Data to examine START
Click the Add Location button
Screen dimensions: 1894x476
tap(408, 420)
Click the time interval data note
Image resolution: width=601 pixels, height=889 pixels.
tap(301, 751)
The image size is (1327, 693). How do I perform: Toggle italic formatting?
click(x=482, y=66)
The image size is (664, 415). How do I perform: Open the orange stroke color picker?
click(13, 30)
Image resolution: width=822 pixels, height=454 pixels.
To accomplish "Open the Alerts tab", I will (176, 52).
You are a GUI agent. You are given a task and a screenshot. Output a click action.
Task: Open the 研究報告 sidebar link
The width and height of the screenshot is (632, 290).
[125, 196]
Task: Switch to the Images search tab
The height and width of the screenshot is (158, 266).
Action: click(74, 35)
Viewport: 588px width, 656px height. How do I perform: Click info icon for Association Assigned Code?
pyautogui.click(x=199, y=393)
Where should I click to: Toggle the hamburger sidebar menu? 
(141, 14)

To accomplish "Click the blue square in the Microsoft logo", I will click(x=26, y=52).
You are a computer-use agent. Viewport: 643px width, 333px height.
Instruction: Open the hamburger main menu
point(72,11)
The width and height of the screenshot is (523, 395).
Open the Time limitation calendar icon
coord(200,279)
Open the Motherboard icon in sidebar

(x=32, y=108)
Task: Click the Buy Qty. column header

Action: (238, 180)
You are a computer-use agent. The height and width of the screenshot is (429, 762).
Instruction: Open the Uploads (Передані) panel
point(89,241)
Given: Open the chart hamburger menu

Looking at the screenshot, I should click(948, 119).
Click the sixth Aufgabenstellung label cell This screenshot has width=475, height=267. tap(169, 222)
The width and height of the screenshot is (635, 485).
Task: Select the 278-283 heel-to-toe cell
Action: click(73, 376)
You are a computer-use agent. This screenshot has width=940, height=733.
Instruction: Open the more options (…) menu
Data to examine END
Exercise details
Transcribe the material above in full, keeping each word unchanged.

Task result
Click the Add Location button
Screen dimensions: 1894x476
tap(408, 420)
Click the time interval data note
Image resolution: width=601 pixels, height=889 pixels.
tap(301, 751)
The image size is (1327, 693). How do I perform: Toggle italic formatting?
click(x=482, y=66)
The image size is (664, 415). How do I perform: Open the orange stroke color picker?
click(13, 30)
Image resolution: width=822 pixels, height=454 pixels.
To accomplish "Open the Alerts tab", I will (176, 52).
You are a GUI agent. You are given a task and a screenshot. Output a click action.
Task: Open the 研究報告 sidebar link
The width and height of the screenshot is (632, 290).
[125, 196]
Task: Switch to the Images search tab
The height and width of the screenshot is (158, 266).
Action: click(74, 35)
Viewport: 588px width, 656px height. How do I perform: Click info icon for Association Assigned Code?
pyautogui.click(x=199, y=393)
Where should I click to: Toggle the hamburger sidebar menu? 
(141, 14)

To accomplish "Click the blue square in the Microsoft logo", I will click(x=26, y=52).
You are a computer-use agent. Viewport: 643px width, 333px height.
Instruction: Open the hamburger main menu
point(72,11)
The width and height of the screenshot is (523, 395).
Open the Time limitation calendar icon
coord(200,279)
Open the Motherboard icon in sidebar

(x=32, y=108)
Task: Click the Buy Qty. column header

Action: (238, 180)
You are a computer-use agent. The height and width of the screenshot is (429, 762).
Instruction: Open the Uploads (Передані) panel
point(89,241)
Given: Open the chart hamburger menu

Looking at the screenshot, I should click(948, 119).
Click the sixth Aufgabenstellung label cell This screenshot has width=475, height=267. tap(169, 222)
The width and height of the screenshot is (635, 485).
Task: Select the 278-283 heel-to-toe cell
Action: click(73, 376)
You are a computer-use agent. This screenshot has width=940, height=733.
Instruction: Open the more options (…) menu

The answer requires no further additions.